** DIRECTIONS **
Take the data below. Output it exactly from its first line through the line containing "Task: Open the Comments panel".

[[ SOURCE DATA, beginning ]]

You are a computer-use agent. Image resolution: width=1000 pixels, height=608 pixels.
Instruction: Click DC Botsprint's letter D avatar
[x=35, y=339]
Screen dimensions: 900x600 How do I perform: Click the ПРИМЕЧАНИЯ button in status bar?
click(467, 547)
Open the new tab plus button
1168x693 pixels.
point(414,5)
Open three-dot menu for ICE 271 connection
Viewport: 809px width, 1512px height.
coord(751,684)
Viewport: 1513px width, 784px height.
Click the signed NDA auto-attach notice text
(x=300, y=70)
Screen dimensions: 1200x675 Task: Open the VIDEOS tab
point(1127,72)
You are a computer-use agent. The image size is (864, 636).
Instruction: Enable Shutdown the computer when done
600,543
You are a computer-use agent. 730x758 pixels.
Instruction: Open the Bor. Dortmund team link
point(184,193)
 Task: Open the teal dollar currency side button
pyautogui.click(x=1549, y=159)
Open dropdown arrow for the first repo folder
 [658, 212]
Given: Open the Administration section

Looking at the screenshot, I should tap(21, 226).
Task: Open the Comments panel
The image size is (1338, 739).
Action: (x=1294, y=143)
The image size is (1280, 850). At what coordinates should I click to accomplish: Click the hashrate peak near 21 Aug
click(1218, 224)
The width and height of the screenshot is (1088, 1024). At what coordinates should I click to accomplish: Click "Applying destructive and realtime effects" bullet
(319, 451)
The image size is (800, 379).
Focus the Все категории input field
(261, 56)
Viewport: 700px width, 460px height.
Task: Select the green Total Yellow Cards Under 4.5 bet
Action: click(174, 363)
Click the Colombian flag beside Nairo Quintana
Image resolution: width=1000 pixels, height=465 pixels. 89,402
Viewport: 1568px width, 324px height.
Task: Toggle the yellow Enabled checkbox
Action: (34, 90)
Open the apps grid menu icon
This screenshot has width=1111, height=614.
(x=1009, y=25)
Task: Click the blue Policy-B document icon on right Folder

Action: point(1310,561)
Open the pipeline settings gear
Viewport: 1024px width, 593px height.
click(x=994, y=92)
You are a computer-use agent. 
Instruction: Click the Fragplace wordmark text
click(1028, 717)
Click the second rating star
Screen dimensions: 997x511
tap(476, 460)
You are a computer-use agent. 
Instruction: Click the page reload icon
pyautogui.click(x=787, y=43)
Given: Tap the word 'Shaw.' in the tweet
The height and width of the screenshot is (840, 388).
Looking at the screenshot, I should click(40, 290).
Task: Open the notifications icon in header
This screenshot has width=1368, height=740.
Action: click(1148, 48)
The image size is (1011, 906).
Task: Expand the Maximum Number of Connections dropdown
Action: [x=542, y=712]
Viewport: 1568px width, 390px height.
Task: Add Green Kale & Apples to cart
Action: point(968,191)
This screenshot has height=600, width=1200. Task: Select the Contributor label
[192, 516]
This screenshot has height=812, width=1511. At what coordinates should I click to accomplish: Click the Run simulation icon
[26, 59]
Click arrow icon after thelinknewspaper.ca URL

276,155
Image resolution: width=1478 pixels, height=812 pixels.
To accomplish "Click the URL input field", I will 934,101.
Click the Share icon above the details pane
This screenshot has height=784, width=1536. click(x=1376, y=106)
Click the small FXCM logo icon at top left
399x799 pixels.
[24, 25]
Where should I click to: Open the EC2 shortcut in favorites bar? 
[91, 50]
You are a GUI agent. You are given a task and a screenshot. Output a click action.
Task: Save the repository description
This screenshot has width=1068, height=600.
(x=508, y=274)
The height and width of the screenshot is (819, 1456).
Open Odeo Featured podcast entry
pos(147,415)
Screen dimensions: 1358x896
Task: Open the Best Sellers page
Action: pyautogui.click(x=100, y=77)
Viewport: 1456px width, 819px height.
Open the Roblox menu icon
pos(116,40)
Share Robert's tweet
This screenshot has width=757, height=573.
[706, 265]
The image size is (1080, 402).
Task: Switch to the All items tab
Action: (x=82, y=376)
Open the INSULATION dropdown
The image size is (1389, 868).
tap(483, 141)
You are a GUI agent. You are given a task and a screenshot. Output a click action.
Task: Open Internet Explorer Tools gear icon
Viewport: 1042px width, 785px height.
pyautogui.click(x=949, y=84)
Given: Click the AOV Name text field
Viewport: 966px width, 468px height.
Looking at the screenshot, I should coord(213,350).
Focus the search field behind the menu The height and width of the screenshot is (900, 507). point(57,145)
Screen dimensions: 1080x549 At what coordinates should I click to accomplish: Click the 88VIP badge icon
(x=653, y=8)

[[ SOURCE DATA, end ]]

** WRITTEN RESPONSE **
You are a computer-use agent. Image resolution: width=1000 pixels, height=608 pixels.
Instruction: Click DC Botsprint's letter D avatar
[x=35, y=339]
Screen dimensions: 900x600 How do I perform: Click the ПРИМЕЧАНИЯ button in status bar?
click(467, 547)
Open the new tab plus button
1168x693 pixels.
point(414,5)
Open three-dot menu for ICE 271 connection
Viewport: 809px width, 1512px height.
coord(751,684)
Viewport: 1513px width, 784px height.
Click the signed NDA auto-attach notice text
(x=300, y=70)
Screen dimensions: 1200x675 Task: Open the VIDEOS tab
point(1127,72)
You are a computer-use agent. The image size is (864, 636).
Instruction: Enable Shutdown the computer when done
600,543
You are a computer-use agent. 730x758 pixels.
Instruction: Open the Bor. Dortmund team link
point(184,193)
 Task: Open the teal dollar currency side button
pyautogui.click(x=1549, y=159)
Open dropdown arrow for the first repo folder
 [658, 212]
Given: Open the Administration section

Looking at the screenshot, I should tap(21, 226).
Task: Open the Comments panel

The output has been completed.